We decided to analyze the programming of the disc in BDedit to figure out why this was happening. For those of you that aren’t familiar with the Blu-ray specification, I’ll try and make it easy to understand…
So on a Blu-ray disc, there are lines of code that tell the player what video or menu to display, and the player also allows the code to store numbers in a database called “GPR’s” so that it can reference those numbers later on. GPR’s are used for a variety of purposes, such as storing which button to highlight when returning to a menu, which subtitle track you want, or even which video or menu will be played next.
Encore has a specific method for how it loads the next video (or menu). GPR3 stores the numeric value of the queued video or menu which is to play next, and GPR4 is used to activate that video at the proper time (the value of GPR3 is loaded into GPR4, and then Video #GPR4 is played).
The problem we discovered is that Encore was programming the disc to check and see if there was a value stored in GPR3 before loading any of those videos, playlists, or menus we were linking to, and if GPR3 contained a value other than zero, it would play the video in GPR3 instead of the intended video or menu. So to make that more simple to understand (hopefully), Encore is telling the player “wait, before you play the video/menu they want, check and see if there is a video in the queue, and if there is a video in the queue, play that instead”.
Needless to say, once we understood what Encore was doing, it was very easy to remove those several lines of code that checked GPR3 for a value before continuing. This had to be done for each of the buttons on the main menu, as well as the Main Menu button on the Bonus Features Menu.
If any of you would like more technical details on what we did so you can perform this fix yourself on your own project, or if you would like us to fix your project for you (service fee applies), please contact us. We may also create a tutorial if there is enough demand.
Would definitely be interested in learning how to fix this issue…I just had a client report this issue with their blu-ray disc and I don’t have a clue how to fix the GPR values. Any assistance you can provide would be wonderful…and I’m also interested in knowing how much you charge for authoring services. Thanks!
Hi,
Would love to get a document detailing the steps and can u fix these issues in your templates that I am going to purchase.
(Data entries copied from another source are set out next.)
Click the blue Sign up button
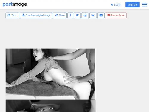The height and width of the screenshot is (112, 149). point(133,5)
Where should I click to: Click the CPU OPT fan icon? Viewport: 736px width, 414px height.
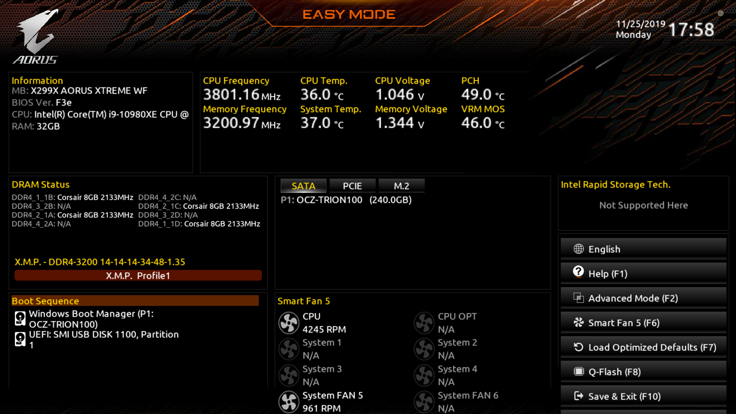(x=424, y=323)
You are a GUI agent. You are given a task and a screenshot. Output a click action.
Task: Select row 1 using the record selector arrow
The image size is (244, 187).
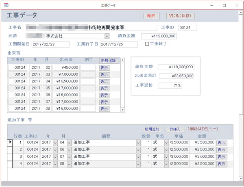(11, 143)
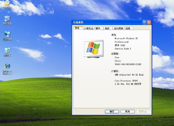Click the 取消 (Cancel) button
174x126 pixels.
click(x=128, y=112)
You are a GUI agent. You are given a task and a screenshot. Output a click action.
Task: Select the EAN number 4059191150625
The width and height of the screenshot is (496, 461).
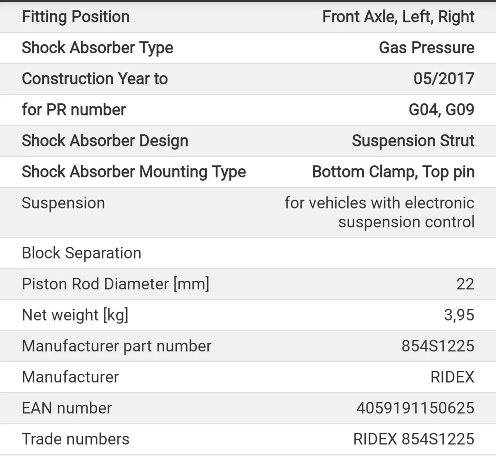pos(415,408)
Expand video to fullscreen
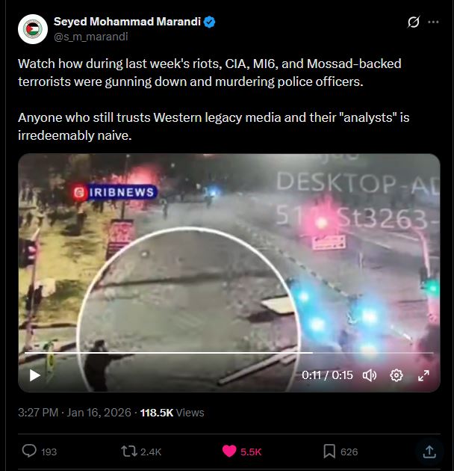Viewport: 454px width, 471px height. pos(423,375)
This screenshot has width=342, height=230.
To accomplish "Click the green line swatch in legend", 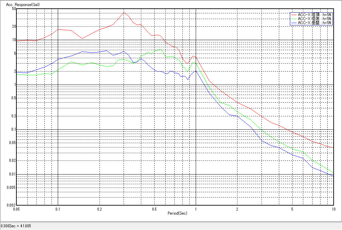I will coord(294,19).
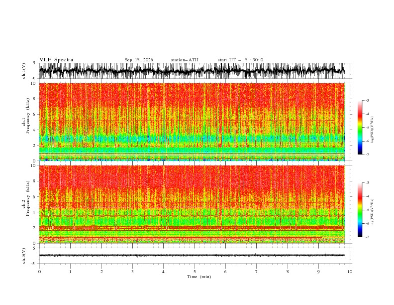394x305 pixels.
Task: Click the "start UT = 8:30:0" header text
Action: [x=240, y=60]
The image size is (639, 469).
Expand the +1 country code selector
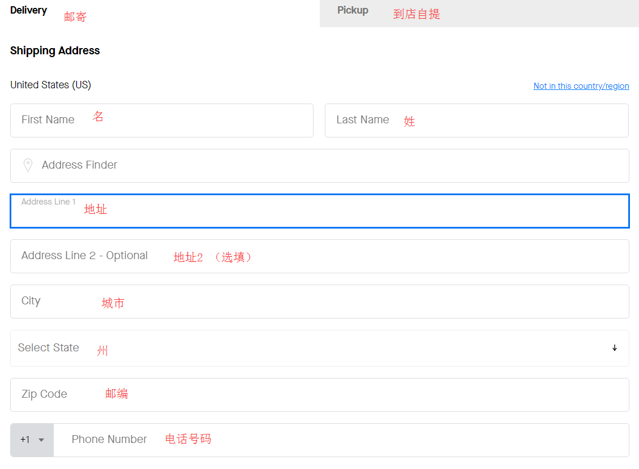[x=32, y=440]
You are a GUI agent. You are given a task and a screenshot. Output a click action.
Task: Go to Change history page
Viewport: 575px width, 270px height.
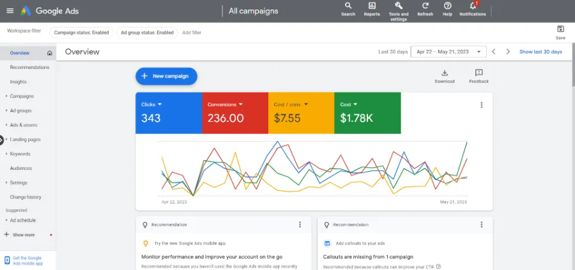click(x=26, y=197)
Also do you have any new templates that is in pipeline.
THanks
Satish
Satish,
This bug has nothing to do with our templates. It is an Encore bug we discovered while authoring a disc. We just so happen to be using one of our templates when the problem was discovered.
Hi Jon,
Could you send us the information that you used to solve that problem.
Thanks,
Melvin
Hi Jon,
can you create a tutorial for us to learn how to do this.
Thanks,
It is very technical and hard to explain in detail. Each button on the menu takes you to a movie object (sequence of code) which plays the transition and then the actual video or menu linked to. You must locate each of those movie objects for each button, and remove the lines of code outlined in the blog post graphic. Each project is different in how it is programmed, based on the number of total videos, menus, etc, so I am unable to explain specifically which movie objects to modify.